The sounds are not unfamiliar to Carpinteria immigration attorney Marisol Alarcon. She told a gathering last week that she’d witnessed a boy traumatized by a 24-hour separation from his mother after crossing the border. “Her son was so traumatized that he could not bear to be apart from his mom while she was being interviewed,” said Alarcon. “He had to stand outside the room, and I could hear him crying.” Another volunteer at the detention center told Alarcon he’d heard cries of anguish and panic from people emigrating from violence. “All they wanted to do was not be killed,” he said. “The U.S. government is torturing immigrant children and their families systematically, as an official policy. I’m ashamed. I’m infuriated.”
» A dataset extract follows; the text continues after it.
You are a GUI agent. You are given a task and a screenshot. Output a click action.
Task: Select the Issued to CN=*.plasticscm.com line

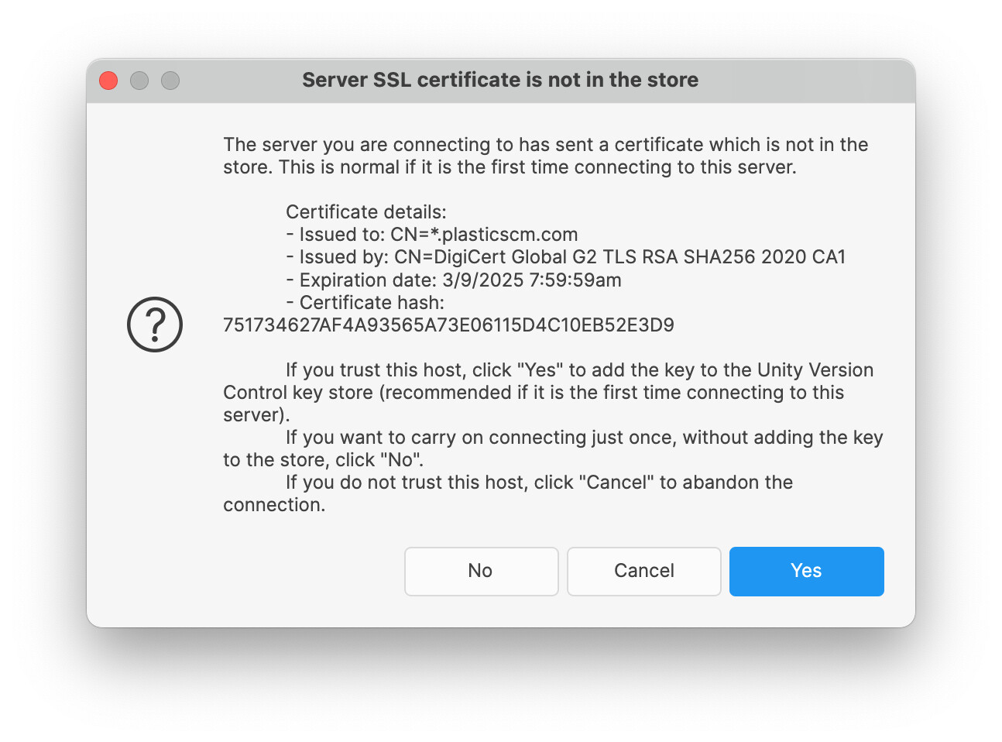click(x=432, y=234)
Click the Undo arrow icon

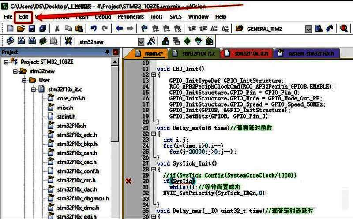click(x=93, y=28)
The recording published by Pro Publica was made inside a detention facility and given to Texas civil-rights attorney Jennifer Harbury. She described her client as “devastated” by the weeping and crying. The children had been caught up in the Trump administration’s “zero tolerance” policy on border crossings and Attorney General Jeff Sessions’s expressed intent to criminally prosecute all illegal entrants, stated Pro Publica, even if it means taking their children away.
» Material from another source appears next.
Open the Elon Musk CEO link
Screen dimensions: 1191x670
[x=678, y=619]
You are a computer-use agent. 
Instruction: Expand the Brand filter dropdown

Nineteen attorneys general, led by Hector Balderas of New Mexico and California’s Xavier Becerra, sent the Trump administration a letter on the internationally recognized rights of children to remain with their parents and protested putting parents in prison rather than immigration detention centers. “The policy is not only inhumane,” the letter reads, “but it also raises serious concerns regarding the violation of children’s rights, constitutional principles of due process and equal protection, and the efforts of state law enforcement officials to stop crime.”
More than 650 children were separated from their parents under the “zero tolerance” policy between May 6 and 19, according to a customs official testifying to Congress. More than 100 of those apprehended since April are thought to be younger than 4 years old, stated Pro Publica. Even Melania Trump is reported to have asked for more “heart” in border governance, a statement first made to CNN and widely reported from Fox News to the New York Times. Trump himself has stated that he hates the policy, insisting the law was “forced upon the nation” by Democrats.
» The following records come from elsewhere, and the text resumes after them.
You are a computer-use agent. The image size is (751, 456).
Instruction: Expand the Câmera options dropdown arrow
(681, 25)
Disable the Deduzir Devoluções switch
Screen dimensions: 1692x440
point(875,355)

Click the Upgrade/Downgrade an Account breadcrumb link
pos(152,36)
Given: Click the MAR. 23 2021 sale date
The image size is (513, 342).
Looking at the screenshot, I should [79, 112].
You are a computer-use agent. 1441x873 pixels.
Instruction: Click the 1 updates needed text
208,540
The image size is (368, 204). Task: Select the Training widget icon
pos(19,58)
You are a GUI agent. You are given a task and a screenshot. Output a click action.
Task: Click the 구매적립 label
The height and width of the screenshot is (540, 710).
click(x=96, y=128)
The law is not new, but the decision to broadly prosecute all illegal entries is, according to Politifact. Previous administrations had detained families together and either sent them all back immediately or paroled them into the country. Trump administration officials — including Chief of Staff John Kelly, then head of Homeland Security — talked frequently in 2017 about separating families as an immigration deterrent, Politifact reported.
Stepped-up immigration enforcement hit Goleta last week when many people were questioned and five detained. City Councilmember Kyle Richards, who lives in Goleta’s Old Town where many of the raids were carried out, said, “Separating families with the intent of inflicting trauma on children is inhumane and goes against our values … [It] is wrong, plain and simple. The people targeted by these raids include integral members of our community, and I stand with them against immoral, racist, and heartless immigration policies.”
The aunt of the Salvadoran 6-year-old herself has been seeking asylum in the U.S. for two years with her 9-year-old daughter. Contacted by Pro Publica, she said there was nothing she could do for her niece, out of a fear for her asylum process. “It was the hardest moment in my life,” she said. “Imagine getting a call from your 6-year-old niece. She’s crying and begging me to go get her. … I know she’s not an American citizen, but she’s a human being. She’s a child. How can they treat her this way?” The aunt added that her town near San Salvador was dominated by gangs, but that the Trump administration has deported people victimized by gang and domestic violence. She’s kept in touch with the little girl, who’s been moved to a facility that has beds, by phone, but mother and daughter have not been allowed to speak to each other.